Learning outcomes are what students know, understand and are able to do on completion of a unit of study. They are aligned with the University's graduate qualities and are assessed as part of the curriculum.

At the completion of this unit, you should be able to:

  • LO1. Recognise and explain the role, strengths and challenges of the epidemiologic approach in contributing to our understanding of health and illness
  • LO2. Calculate and interpret measures of disease frequency, and measures of association between an exposure and an outcome
  • LO3. Identify and compare the major study designs within observational and interventional epidemiology
  • LO4. Identify and differentiate between major sources of bias, confounding, effect modifiers and mediators, and predict their potential effects on measures of association
  • LO5. Assess whether observed associations are likely to be causal or non-causal
  • LO6. Critically appraise published epidemiological studies using a logical framework to ascertain their internal and external validity
  • LO7. Apply epidemiological concepts as they relate to specialised fields of epidemiology, including infectious disease epidemiology, disease prevention and screening

Graduate qualities

The graduate qualities are the qualities and skills that all University of Sydney graduates must demonstrate on successful completion of an award course. As a future Sydney graduate, the set of qualities have been designed to equip you for the contemporary world.

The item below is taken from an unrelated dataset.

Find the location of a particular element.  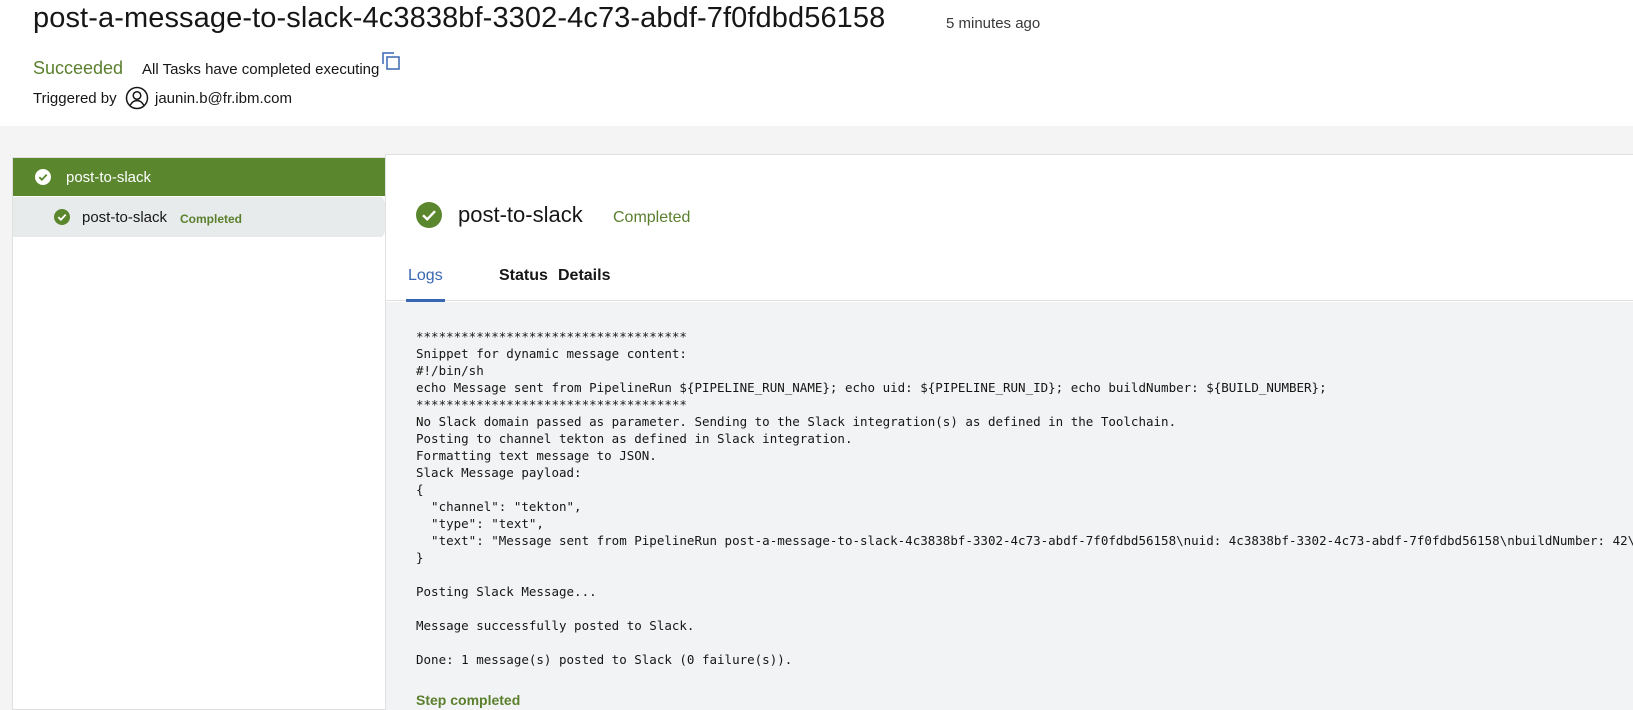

GQ1 Depth of disciplinary expertise

Deep disciplinary expertise is the ability to integrate and rigorously apply knowledge, understanding and skills of a recognised discipline defined by scholarly activity, as well as familiarity with evolving practice of the discipline.

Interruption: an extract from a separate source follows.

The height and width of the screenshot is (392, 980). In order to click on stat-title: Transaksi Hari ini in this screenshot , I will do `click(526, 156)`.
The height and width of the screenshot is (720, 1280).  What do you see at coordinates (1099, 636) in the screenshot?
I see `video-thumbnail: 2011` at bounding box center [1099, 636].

GQ2 Critical thinking and problem solving

Critical thinking and problem solving are the questioning of ideas, evidence and assumptions in order to propose and evaluate hypotheses or alternative arguments before formulating a conclusion or a solution to an identified problem.

GQ3 Oral and written communication

Effective communication, in both oral and written form, is the clear exchange of meaning in a manner that is appropriate to audience and context.

GQ4 Information and digital literacy

Information and digital literacy is the ability to locate, interpret, evaluate, manage, adapt, integrate, create and convey information using appropriate resources, tools and strategies.

GQ5 Inventiveness

Generating novel ideas and solutions.

GQ6 Cultural competence

Cultural Competence is the ability to actively, ethically, respectfully, and successfully engage across and between cultures. In the Australian context, this includes and celebrates Aboriginal and Torres Strait Islander cultures, knowledge systems, and a mature understanding of contemporary issues.

GQ7 Interdisciplinary effectiveness

Interdisciplinary effectiveness is the integration and synthesis of multiple viewpoints and practices, working effectively across disciplinary boundaries.

GQ8 Integrated professional, ethical, and personal identity

An integrated professional, ethical and personal identity is understanding the interaction between one’s personal and professional selves in an ethical context.

GQ9 Influence

Engaging others in a process, idea or vision.

Outcome map

Learning outcomes Graduate qualities

This section outlines changes made to this unit following staff and student reviews.

Based on student feedback this course has been redesigned to allow for flexible, self-paced online learning. Short videos and online material have replaced lectures. More opportunities (quizzes, practice questions, online tutorial activities) have been provided to let students practice skills, and check their understanding of core content. In class workshops have been created to allow students to work in groups to problem solve, and also ask questions regarding online content. All of this redevelopment has been created in partnership with current students, to ensure material is interesting and easy to understand.

This unit is delivered externally as part of the Biostatistics Collaboration of Australia.


The University reserves the right to amend units of study or no longer offer certain units, including where there are low enrolment numbers.